Hidden Markov Model converging to one state using hmmlearn

1.6k views Asked by At

I have a machine learning problem that I'm trying to solve. I'm using a Gaussian HMM (from hmmlearn) with 5 states, modelling extreme negative, negative, neutral, positive and extreme positive in the sequence. I have set up the model in the gist below

https://gist.github.com/stevenwong/cb539efb3f5a84c8d721378940fa6c4c

import numpy as np
import pandas as pd
from hmmlearn.hmm import GaussianHMM

x = pd.read_csv('data.csv')
x = np.atleast_2d(x.values)

h = GaussianHMM(n_components=5, n_iter=10, verbose=True, covariance_type="full")
h = h.fit(x)
y = h.predict(x)

The problem is that most of the estimated states converges to the middle, even when I can visibly see that there are spades of positive values and spades of negative values but they are all lumped together. Any idea how I can get it to better fit the data?

enter image description here

EDIT 1:

Here is the transition matrix. I believe the way it's read in hmmlearn is across the row (i.e., row[0] means prob of transiting to itself, state 1, 2, 3...)

In [3]: h.transmat_
Out[3]:
array([[ 0.19077231,  0.11117929,  0.24660208,  0.20051377,  0.25093255],
       [ 0.12289066,  0.17658589,  0.24874935,  0.24655888,  0.20521522],
       [ 0.15713787,  0.13912972,  0.25004413,  0.22287976,  0.23080852],
       [ 0.14199694,  0.15423031,  0.25024992,  0.2332739 ,  0.22024893],
       [ 0.17321093,  0.12500688,  0.24880728,  0.21205912,  0.2409158 ]])

If I set all the transition probs to 0.2, it looks like this (if I do average by state the separation is worse).

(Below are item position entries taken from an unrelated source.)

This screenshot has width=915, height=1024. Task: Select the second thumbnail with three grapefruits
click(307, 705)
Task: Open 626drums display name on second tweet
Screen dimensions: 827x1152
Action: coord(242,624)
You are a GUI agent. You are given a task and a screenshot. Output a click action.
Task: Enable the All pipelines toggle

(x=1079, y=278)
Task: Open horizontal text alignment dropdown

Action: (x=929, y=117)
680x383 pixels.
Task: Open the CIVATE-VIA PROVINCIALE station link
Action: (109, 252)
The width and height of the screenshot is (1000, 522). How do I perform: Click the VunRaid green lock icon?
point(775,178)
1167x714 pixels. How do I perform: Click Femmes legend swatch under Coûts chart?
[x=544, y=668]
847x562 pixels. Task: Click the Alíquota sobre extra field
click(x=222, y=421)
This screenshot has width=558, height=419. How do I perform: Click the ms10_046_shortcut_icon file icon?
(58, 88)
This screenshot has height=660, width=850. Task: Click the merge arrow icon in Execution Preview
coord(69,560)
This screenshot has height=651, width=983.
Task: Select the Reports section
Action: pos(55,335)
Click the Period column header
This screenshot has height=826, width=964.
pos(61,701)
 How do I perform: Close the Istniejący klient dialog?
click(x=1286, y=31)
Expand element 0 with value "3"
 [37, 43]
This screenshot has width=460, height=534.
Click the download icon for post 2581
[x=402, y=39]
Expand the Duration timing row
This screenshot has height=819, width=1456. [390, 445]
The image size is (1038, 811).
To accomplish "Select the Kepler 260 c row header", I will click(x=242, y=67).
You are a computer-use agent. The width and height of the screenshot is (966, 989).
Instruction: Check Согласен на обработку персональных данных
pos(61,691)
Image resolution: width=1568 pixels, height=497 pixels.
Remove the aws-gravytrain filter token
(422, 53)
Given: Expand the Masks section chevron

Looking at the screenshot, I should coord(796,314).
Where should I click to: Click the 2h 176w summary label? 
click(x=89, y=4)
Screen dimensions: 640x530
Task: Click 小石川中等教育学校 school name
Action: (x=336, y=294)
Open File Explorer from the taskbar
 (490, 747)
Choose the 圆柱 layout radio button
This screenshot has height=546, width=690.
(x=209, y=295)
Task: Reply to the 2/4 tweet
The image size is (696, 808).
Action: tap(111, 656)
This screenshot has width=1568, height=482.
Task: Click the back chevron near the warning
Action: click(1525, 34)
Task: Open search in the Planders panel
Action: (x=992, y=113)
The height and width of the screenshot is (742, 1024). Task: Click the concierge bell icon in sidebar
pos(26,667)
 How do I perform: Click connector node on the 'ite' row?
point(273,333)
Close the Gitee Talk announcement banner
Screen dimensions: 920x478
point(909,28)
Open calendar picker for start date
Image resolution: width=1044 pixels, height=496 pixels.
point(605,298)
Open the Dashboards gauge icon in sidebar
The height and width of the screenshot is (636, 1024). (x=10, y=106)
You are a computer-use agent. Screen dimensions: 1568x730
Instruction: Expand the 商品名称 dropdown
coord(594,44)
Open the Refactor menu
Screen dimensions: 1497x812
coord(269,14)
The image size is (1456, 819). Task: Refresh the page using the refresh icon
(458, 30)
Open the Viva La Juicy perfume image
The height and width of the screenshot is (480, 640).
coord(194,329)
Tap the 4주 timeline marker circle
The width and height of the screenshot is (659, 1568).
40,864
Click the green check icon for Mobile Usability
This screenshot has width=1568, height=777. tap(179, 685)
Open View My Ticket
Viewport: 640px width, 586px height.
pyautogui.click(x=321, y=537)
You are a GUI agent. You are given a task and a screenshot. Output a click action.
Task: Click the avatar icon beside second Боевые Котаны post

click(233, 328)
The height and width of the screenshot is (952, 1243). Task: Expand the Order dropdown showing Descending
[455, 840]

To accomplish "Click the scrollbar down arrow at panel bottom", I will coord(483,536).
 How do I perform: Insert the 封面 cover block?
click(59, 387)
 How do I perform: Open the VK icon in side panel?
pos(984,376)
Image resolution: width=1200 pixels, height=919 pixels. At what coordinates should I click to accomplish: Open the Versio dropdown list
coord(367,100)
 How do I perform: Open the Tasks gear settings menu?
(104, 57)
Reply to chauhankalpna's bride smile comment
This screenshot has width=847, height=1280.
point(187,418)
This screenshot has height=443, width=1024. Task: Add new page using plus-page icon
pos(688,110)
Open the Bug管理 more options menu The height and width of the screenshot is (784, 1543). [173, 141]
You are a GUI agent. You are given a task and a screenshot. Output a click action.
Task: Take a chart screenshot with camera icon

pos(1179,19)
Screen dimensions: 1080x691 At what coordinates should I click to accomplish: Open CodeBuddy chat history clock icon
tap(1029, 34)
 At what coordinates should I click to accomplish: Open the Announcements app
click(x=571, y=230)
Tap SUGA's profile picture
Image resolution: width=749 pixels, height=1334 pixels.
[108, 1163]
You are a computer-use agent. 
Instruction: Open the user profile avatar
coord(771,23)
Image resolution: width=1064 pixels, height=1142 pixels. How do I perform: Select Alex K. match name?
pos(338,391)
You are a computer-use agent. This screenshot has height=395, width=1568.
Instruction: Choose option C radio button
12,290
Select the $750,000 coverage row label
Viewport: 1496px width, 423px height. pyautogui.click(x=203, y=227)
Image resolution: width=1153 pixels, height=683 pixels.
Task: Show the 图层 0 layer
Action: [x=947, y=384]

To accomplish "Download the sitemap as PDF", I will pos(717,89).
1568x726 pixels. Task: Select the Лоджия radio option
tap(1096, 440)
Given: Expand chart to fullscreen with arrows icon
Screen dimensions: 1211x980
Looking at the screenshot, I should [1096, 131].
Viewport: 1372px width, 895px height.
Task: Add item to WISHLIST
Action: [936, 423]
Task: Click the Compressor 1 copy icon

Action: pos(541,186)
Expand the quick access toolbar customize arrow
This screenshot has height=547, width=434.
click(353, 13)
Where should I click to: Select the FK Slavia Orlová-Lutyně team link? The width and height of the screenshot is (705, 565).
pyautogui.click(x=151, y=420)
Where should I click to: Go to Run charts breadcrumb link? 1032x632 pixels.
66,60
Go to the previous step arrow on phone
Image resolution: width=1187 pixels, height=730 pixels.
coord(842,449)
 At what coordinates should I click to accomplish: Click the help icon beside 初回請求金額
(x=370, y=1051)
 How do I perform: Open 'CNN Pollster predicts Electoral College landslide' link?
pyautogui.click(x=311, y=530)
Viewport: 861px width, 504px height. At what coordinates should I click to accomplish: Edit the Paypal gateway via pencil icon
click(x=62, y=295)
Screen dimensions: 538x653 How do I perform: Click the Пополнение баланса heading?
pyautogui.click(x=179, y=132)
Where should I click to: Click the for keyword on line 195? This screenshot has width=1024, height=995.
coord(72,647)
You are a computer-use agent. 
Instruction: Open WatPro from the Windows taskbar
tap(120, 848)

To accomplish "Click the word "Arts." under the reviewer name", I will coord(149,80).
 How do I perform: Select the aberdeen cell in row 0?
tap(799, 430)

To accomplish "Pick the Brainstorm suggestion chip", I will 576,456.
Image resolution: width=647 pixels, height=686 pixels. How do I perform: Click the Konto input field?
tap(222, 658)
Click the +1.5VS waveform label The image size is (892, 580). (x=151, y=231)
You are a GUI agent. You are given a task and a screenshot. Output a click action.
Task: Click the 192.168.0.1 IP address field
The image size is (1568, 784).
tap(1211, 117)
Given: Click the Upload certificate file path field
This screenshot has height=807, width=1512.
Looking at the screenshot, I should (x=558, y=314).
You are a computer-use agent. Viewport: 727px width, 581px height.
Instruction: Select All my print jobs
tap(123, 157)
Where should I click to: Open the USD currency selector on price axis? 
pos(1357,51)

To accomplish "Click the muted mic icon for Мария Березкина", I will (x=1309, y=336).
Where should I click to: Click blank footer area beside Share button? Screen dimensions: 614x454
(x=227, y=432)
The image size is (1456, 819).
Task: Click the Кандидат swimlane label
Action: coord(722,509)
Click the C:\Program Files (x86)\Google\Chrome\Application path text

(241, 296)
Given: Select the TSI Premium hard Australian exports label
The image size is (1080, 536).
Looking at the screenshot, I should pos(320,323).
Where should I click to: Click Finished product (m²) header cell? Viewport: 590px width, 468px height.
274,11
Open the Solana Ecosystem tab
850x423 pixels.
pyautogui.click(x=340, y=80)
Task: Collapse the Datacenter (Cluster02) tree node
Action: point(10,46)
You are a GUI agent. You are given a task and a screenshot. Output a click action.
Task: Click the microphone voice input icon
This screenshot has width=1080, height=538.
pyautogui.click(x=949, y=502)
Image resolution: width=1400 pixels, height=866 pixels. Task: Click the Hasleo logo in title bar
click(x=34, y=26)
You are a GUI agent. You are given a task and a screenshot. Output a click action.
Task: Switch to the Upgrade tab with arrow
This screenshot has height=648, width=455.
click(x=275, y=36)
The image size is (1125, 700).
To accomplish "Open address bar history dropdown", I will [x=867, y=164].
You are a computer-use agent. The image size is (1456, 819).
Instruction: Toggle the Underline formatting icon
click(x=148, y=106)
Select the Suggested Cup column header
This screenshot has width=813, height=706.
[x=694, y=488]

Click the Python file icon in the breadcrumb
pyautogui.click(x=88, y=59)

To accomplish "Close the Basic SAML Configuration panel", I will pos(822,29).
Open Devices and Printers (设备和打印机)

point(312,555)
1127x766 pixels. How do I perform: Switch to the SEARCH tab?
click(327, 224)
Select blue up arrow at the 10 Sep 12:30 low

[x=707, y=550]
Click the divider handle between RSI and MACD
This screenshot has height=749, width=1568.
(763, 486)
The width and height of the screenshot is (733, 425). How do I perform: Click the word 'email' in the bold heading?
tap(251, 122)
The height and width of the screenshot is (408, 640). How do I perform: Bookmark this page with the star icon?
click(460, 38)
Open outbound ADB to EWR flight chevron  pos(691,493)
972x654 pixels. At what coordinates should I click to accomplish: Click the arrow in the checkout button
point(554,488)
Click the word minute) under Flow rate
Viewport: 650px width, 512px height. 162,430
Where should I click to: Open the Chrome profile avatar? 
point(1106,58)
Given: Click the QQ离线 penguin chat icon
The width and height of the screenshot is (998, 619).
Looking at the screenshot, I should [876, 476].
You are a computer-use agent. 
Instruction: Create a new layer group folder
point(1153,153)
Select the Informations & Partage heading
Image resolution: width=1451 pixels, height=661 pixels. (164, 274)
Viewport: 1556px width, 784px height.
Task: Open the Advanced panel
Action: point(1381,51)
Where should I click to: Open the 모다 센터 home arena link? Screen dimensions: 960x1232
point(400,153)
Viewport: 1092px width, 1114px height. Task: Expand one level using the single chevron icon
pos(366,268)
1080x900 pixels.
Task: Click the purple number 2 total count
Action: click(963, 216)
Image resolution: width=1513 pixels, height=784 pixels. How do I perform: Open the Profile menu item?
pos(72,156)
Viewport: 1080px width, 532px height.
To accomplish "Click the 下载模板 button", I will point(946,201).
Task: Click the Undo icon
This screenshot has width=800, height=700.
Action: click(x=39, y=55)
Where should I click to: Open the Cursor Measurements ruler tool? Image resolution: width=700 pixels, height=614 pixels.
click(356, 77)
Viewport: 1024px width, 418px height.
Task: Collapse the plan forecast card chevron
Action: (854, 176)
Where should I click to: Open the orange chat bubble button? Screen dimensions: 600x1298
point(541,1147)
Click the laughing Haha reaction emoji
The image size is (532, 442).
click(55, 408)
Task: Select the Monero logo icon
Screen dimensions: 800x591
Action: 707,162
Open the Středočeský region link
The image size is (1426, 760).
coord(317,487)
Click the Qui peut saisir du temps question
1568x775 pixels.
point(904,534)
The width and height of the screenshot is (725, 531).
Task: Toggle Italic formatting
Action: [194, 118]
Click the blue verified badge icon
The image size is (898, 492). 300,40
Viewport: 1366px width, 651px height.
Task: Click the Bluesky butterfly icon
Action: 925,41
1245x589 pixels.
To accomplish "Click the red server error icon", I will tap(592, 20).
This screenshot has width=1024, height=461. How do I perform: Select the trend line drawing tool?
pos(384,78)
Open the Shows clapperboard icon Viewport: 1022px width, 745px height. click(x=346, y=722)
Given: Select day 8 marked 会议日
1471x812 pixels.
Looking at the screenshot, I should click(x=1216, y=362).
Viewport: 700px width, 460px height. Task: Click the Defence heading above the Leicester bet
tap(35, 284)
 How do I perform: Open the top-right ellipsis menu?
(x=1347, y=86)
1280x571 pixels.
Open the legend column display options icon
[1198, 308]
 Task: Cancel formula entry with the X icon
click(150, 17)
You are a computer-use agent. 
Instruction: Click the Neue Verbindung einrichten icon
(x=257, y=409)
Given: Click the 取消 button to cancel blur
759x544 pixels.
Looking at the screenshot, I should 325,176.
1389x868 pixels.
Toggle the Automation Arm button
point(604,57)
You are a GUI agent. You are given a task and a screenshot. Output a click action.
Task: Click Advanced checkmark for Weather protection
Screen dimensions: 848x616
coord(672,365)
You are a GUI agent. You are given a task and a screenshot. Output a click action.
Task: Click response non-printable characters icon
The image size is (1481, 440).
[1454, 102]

enter image description here

1

There are 1 answers

4
Dmytro Prylipko On

Apparently, your model learned large variance for state 2. GMM is a generative model trained with max likelihood criteria, so in some sense, you got the optimal fit to the data. I can see it provides meaningful prediction in extreme cases, so if you want it to attribute more observations to classes other than 2, I would try the following:

  1. Data preprocessing. Try to use log values for your input to make the difference between them sharper.
  2. Look at your transition matrix, maybe transition probs from state 2 are too low. Try to set all probabilities to equal and see what happens.